Hydrophilic interaction liquid chromatography (HILIC) has appeared and proven as an attractive technique for separation of small polar molecules such as organic acids. HILIC is considered as a MS friendly technique using volatile acetate or formate buffers in the mobile phase, conditions preventing analysis at low UV wavelength. However, bonded zwitterionic HILIC columns can be used with inorganic buffers like phosphate despite the limited solubility of potassium phosphate in high acetonitrile eluents. There are though some useful guidelines when using inorganic buffers (i.e. phosphate) in HILIC but the same also apply to RP when using a high proportion of acetonitrile in the eluent. Use premixed mobile phase and avoid pure acetonitrile as one mobile phase constituent. Precipitation of salt generally occur when using over 80 volume-% acetonitrile in the mobile phase, though at low buffer strengths 85% is the absolute maximum. In gradient mode, the difference between mobile phase A and B should be as small as possible and HILIC gradients should be shallower than in RP since changes in mobile phase composition has a larger effect in HILIC than in RP and thus require longer column equilibration.

Figure 1: Separation of seven organic acids (20 μL injection) on a SeQuant® ZIC®-cHILIC (3 μm/100 Å), 250 × 4.6 mm column using a mobile phase consisting of 80:20 (v/v) acetonitrile and potassium phosphate 25 mM pH 6.0 (5 mM total ionic strength). The flow rate was 1.0 mL/min and the UV detector was set at 205 nm.

This application note shows that organic acids can be successfully analyzed with high sensitivity, low UV wavelength detection, using phosphate-based buffer systems and zwitterionic SeQuant® ZIC®-cHILIC columns, see Figure 1. A key characteristic of the ZIC®-cHILIC column in this separation is the controlled ionic interactions offered by its zwitterionic phosphorylcholine group orientation, which results in higher retention and thus allow the use of lower amounts of acetonitrile, fully compatible with the solubility levels of phosphate buffer.

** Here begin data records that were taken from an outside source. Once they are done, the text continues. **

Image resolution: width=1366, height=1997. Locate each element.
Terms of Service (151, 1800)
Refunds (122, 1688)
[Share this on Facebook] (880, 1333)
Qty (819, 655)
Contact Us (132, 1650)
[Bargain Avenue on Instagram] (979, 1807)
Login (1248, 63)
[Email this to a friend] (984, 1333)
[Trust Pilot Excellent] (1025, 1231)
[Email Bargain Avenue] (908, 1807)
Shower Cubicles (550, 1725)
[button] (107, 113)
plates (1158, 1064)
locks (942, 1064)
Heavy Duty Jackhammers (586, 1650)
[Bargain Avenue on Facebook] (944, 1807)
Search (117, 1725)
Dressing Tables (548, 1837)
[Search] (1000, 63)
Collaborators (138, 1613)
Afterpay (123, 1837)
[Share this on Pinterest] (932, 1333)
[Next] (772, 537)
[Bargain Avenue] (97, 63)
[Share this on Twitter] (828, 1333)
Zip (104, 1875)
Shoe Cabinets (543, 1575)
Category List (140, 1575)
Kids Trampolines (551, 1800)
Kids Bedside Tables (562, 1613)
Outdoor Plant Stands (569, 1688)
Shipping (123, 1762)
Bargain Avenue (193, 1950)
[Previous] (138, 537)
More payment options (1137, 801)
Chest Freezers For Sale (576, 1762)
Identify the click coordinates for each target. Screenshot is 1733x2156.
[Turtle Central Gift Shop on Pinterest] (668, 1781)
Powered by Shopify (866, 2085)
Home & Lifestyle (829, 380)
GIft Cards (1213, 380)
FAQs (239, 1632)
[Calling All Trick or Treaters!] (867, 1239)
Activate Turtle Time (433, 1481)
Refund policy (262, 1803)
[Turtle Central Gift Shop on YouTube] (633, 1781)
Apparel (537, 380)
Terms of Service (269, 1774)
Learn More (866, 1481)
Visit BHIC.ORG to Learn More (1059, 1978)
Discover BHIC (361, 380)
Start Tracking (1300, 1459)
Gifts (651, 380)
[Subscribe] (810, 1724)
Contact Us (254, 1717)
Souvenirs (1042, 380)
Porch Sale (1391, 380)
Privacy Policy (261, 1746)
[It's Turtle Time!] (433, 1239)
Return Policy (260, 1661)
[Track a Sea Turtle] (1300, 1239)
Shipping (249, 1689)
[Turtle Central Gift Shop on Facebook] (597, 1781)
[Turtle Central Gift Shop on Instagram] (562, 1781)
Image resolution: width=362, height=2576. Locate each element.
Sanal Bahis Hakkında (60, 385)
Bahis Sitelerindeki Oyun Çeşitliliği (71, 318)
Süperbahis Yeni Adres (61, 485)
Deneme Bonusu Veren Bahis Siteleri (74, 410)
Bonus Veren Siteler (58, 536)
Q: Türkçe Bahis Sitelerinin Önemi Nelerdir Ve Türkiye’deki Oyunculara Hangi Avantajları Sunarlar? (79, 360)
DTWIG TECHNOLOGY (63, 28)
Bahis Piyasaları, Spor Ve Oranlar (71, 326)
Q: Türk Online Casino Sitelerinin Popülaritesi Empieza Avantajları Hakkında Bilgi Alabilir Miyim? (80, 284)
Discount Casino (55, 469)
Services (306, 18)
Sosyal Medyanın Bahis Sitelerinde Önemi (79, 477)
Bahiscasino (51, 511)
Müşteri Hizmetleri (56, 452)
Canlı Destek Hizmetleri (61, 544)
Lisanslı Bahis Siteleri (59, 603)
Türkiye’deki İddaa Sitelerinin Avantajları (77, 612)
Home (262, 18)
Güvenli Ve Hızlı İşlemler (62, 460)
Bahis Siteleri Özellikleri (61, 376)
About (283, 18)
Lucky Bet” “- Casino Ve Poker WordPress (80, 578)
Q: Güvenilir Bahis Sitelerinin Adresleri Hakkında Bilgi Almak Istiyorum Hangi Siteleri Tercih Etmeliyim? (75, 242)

At the same time the ionic interactions between the organic acids and the ZIC®-cHILIC column are weak enough to not give excessive retention or poor selectivity dominated by extremely strong ionic interaction. Recently this column has proven useful in Taiwan for detecting maleic acid in tainted starch based products, see Figure 2.

Figure 2: Chromatogram showing the analysis of a) starch sample and b) maleic acid spiked starch sample on a SeQuant® ZIC®-cHILIC (3 μm/100 Å), 250 × 4.6 mm column using a mobile phase consisting of 77:23 (v/v) acetonitrile and di-potassium hydrogen phosphate 20 mM pH 7.0 (4.6 mM total ionic strength). 20 μL samples (dissolved in mobile phase) were injected and analyzed at a flow rate of 1.0 mL/min using a UV detector set at 214 nm.